Like all BlackBerry phones, the Torch’s QWERTY keypad is supposedly flawless, with great tactile feedback and perfect spacing/layout. The slider is solid, and the phone built sturdily all round.
The screen is not very large when compared with other modern smartphones, and has a comparatively low resolution of 480x360. The capacitive touchscreen was thought to be responsive though, with great multi-touch gesture controls.
As for the interface, the phone was apparently well-integrated with social networks and instant messaging, giving users aggregated feeds in a unified inbox.
Performance-wise, the phone’s 624MHz processor reportedly seemed slow, as did the browser – at least compared to the iPhone 4.
As an all-out business phone, it wouldn’t be fair to compare the BlackBerry Torch to an iPhone 4 or any modern Android device, but if one did, the most obvious disadvantage the Torch has is the lack of apps/games in BlackBerry App World, which are available in their thousands at the Android Market and Apple App Store.
Another disadvantage in the sphere of multimedia and apps is the lack of internal memory, which amounts to 4GB onboard, and a 4GB microSD card that ships with the device, making to 8GB total.

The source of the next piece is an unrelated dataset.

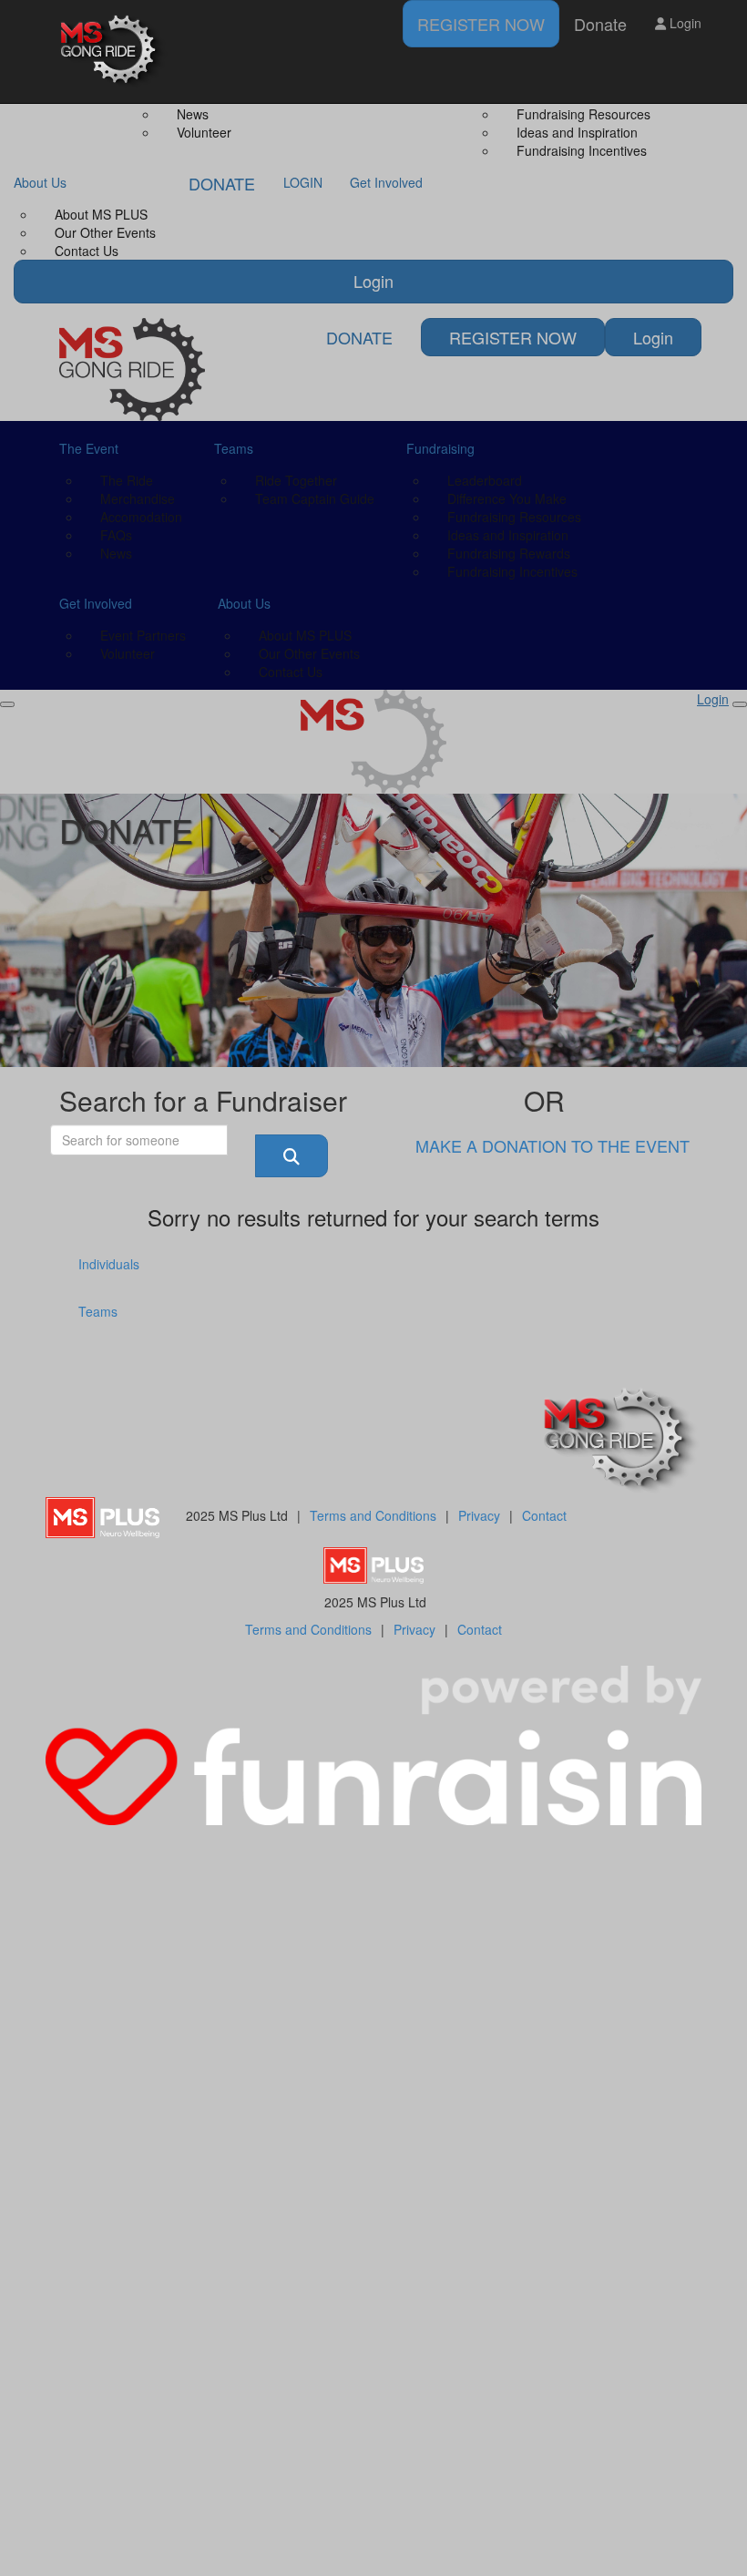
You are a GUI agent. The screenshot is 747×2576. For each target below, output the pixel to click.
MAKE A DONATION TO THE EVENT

This can of course be expanded to 36GB total, with a 32GB microSD card.
As for battery life, the phone is again behind its other BlackBerry siblings, offering 5.5 hours of talk time and 432 hours of standby time with its 1300 mAh battery.
While the 5MP camera is considered sufficient, the lack of a front-facing camera is questionable, as is the lack of HDMI output, though the phone does play quite a few video formats, such as MP4, WMV, H.263 and H.264.

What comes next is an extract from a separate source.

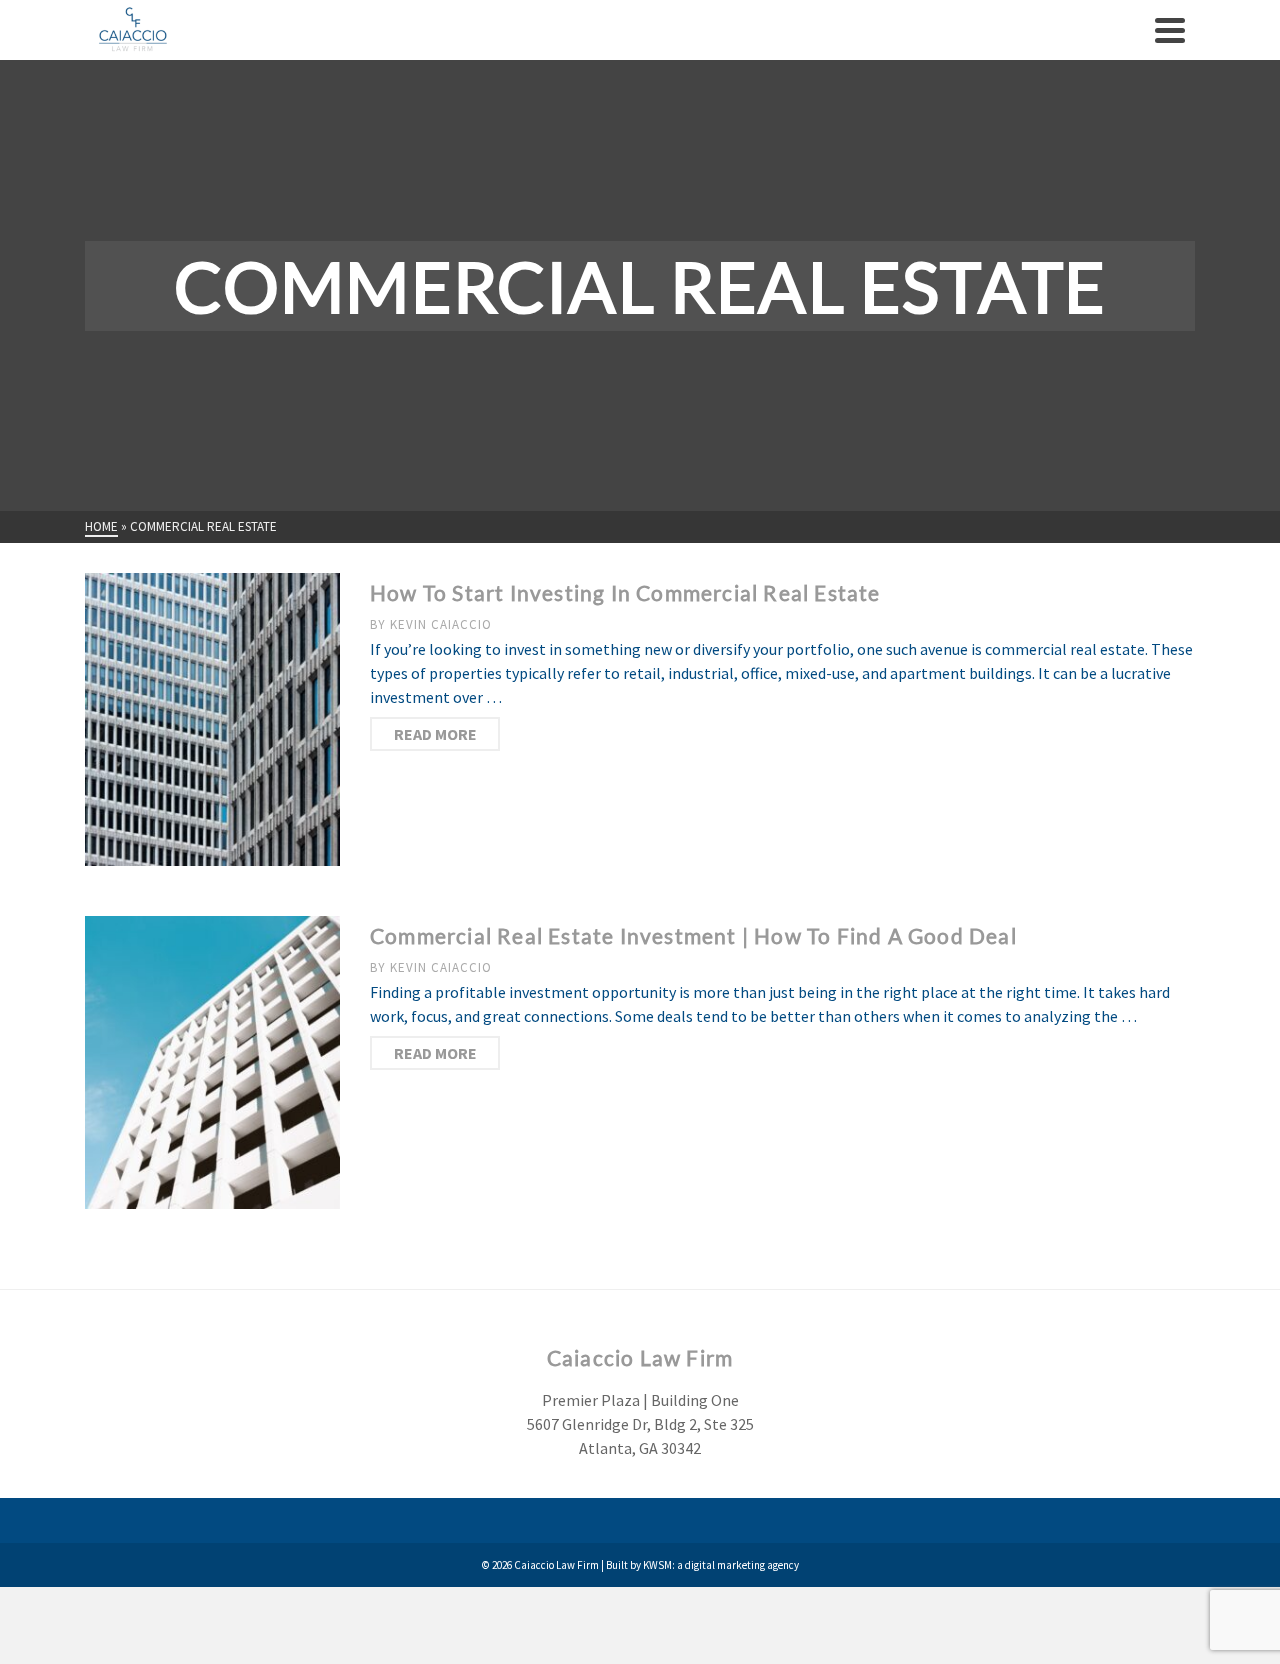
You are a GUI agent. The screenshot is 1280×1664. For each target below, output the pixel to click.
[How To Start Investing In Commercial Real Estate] (212, 717)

Looking at all the above, it seems that RIM has not really got a trump card on its hands, just when it most needed one. Competing against smartphones that might not fit the niche of business readily, BlackBerry either had to choose to focus completely on making its new flagship a business monster, or make it as multi-functional as its competition. By choosing the second route, RIM has taken the more difficult path, competing against established players in the media and apps world. At least though, it doesn't have any antenna issues!